Fellow Redditors commented on the thread, sharing their thoughts on the restraining order, the brother and the family as a whole.
Some Redditors wrote in simply to confirm that the OP had done the right thing.
“You did the absolute right thing. Have you explained to your parents why she wanted a restraining order? Shown the messages and really made it clear why it happened? If your family still thinks you were in the wrong, they are all terrible and dangerous people.” – messyaurora
“I agree what OP did was the best option for his ex’s safety and to get him help for his anger issues. Abusive ex’s start out like this and they end up doing worse and worse things.”
“Sometimes they can keep [at it], getting the satisfaction at cutting their tires and scaring them but other times they don’t stop until they are dead along with everyone they love.”
“It can go on for years and the psychological and emotional abuse is horrendous.”
“What she did was hard but I am proud of her. She helped that woman from who knows what sort of possible h**l.” – HauntedHealer
Despite the family claiming the OP’s brother was “all bark and no bite,” Redditors argued he had already “bitten” the girlfriend repeatedly.
“He did call her workplace, so he has bitten. I’m sorry your family are angry with you, it sucks, but even threatening any of that is not okay.”

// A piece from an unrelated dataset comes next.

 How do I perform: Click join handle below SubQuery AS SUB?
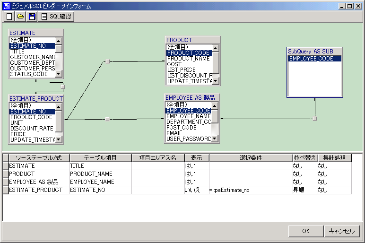point(315,118)
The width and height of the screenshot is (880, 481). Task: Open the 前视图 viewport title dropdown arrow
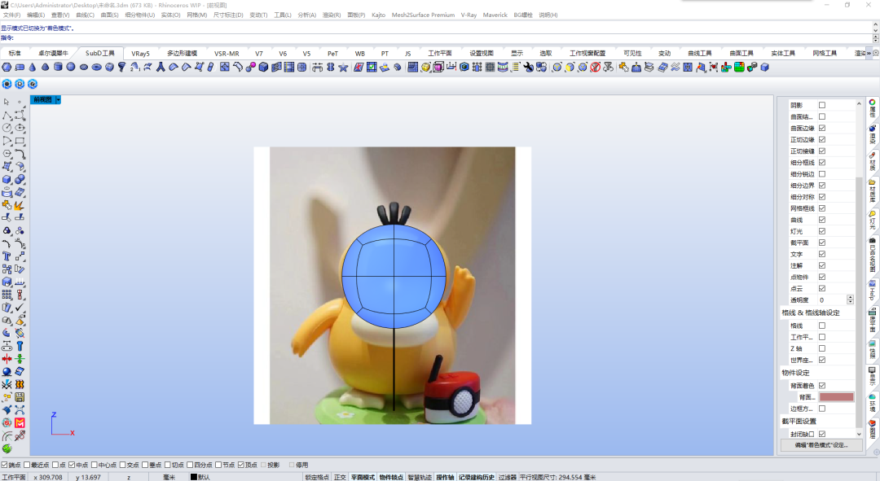click(58, 100)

“I hope with time your family will understand you better. You have done the absolute right thing and I hope that brings you some consolation.” – messyaurora
“Not to mention he already admitted to keying her car once. No telling what else he may have done and not admitted to. So, he has bitten at least twice.” – wwwtf20
“‘He did call her workplace, so he has bitten.'”
“Yep, but I’ll go a bit further: his bark is bad enough. Apparently, the family thinks it’s OK for him to harass this woman, as though that behaviour is harmless.”

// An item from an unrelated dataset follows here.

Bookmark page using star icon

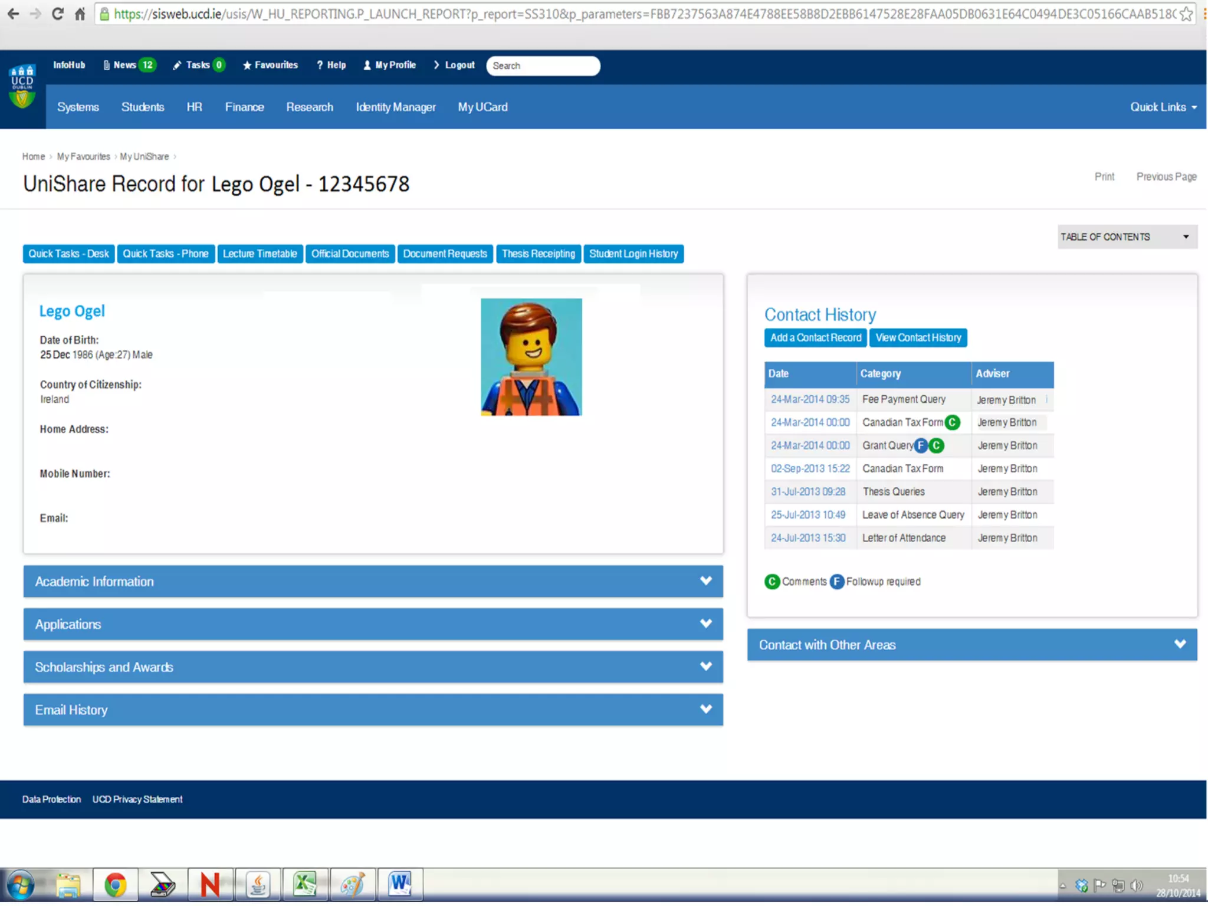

“It’s not, and it’s enough of a reason for a restraining order all on its own. He doesn’t have the right to interfere in her life, full stop.” – Canadian_in_Canada
Other Redditors theorized that the OP’s family had been supporting the brother’s behavior his whole life.

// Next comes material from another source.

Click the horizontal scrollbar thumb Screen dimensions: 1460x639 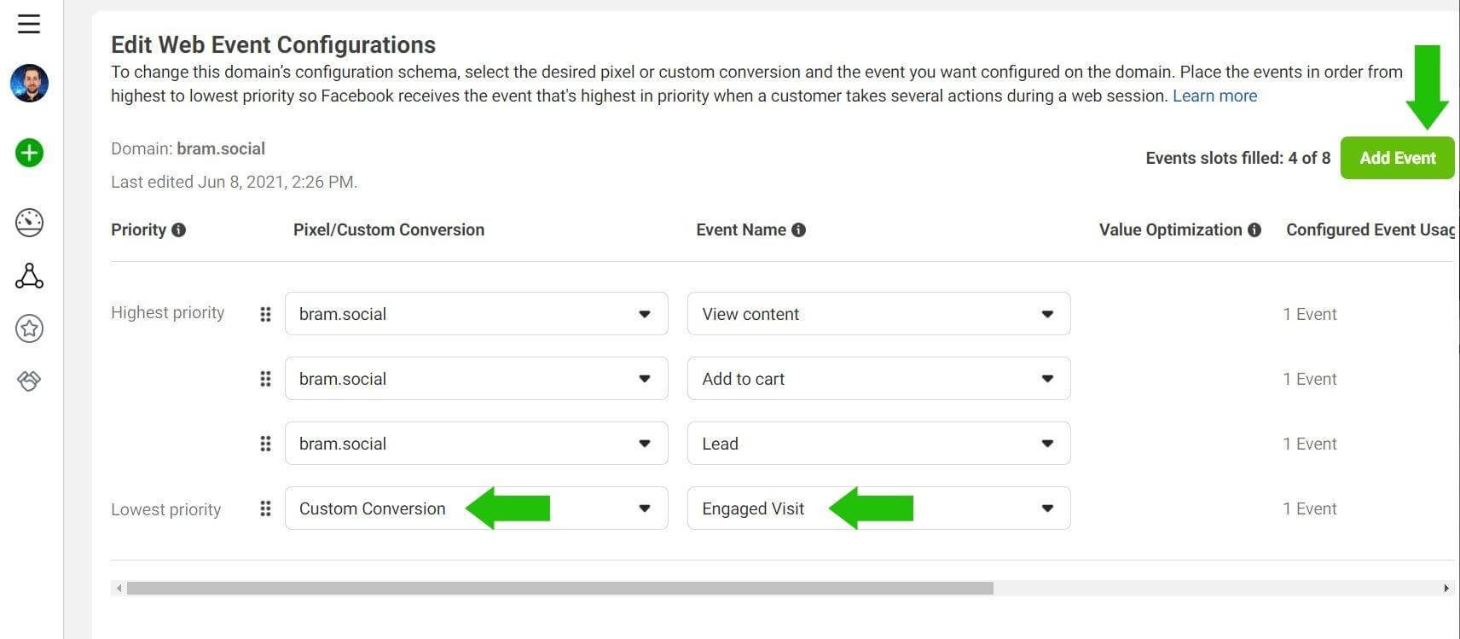point(559,588)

“How do you raise that? How do you get to that age and still be… Well, I want to say a teenager, but that would be an insult to teens.” – bonboncolon
“It’s a toxic family. They protect their toxic son, mentally unstable AND a dangerous person to the society no matter what. OP did the right thing and she should be super proud of herself.”
“BUT she and her brother’s ex-girlfriend should protect theirself because he is dangerous. I’m telling this because everyday there are a lot of femicides with twisted stories… and we want a happy ending to women that suffer this kind of violence.” – Akiiara
“This. The moment he took any negative action that caused or could have caused her harm was proof that he was escalating things. He finally took the first step.”
“What you did was the right thing. Be glad he’s not in your life. I know he’s family, but you don’t need family like that in your life.”
“If the rest of your family is upset at you, remind him that he made the decision to try and cause her harm. If that’s not good enough for them, they’re enabling his behavior.” – Tekwardo
A few Redditors agreed and said the ex-girlfriend, and probably the OP, needed to protect themselves.
“He’s 53 and this is the first woman that’s lived with him, according to OP. I’m willing to bet that he’s been a real charmer his whole life.”
“I hope the ex had a good security and knows how to defend herself. A restraining order is just a piece of paper, after all.” – steinenhoot
“I know it sucks that your brother cut you off, but I really think you should consider this as lucky. I would honestly be concerned for YOUR safety in standing up for him, as he seems like the type of person to fixate on why he has been wronged or why this other person is bad.”
“Look out for yourself.” – mossie28
Dangerous situations are especially hard to get through when it involves a loved one, or when your loved ones don’t support you seeking safety. Unfortunately for this OP’s case, she had to struggle against both.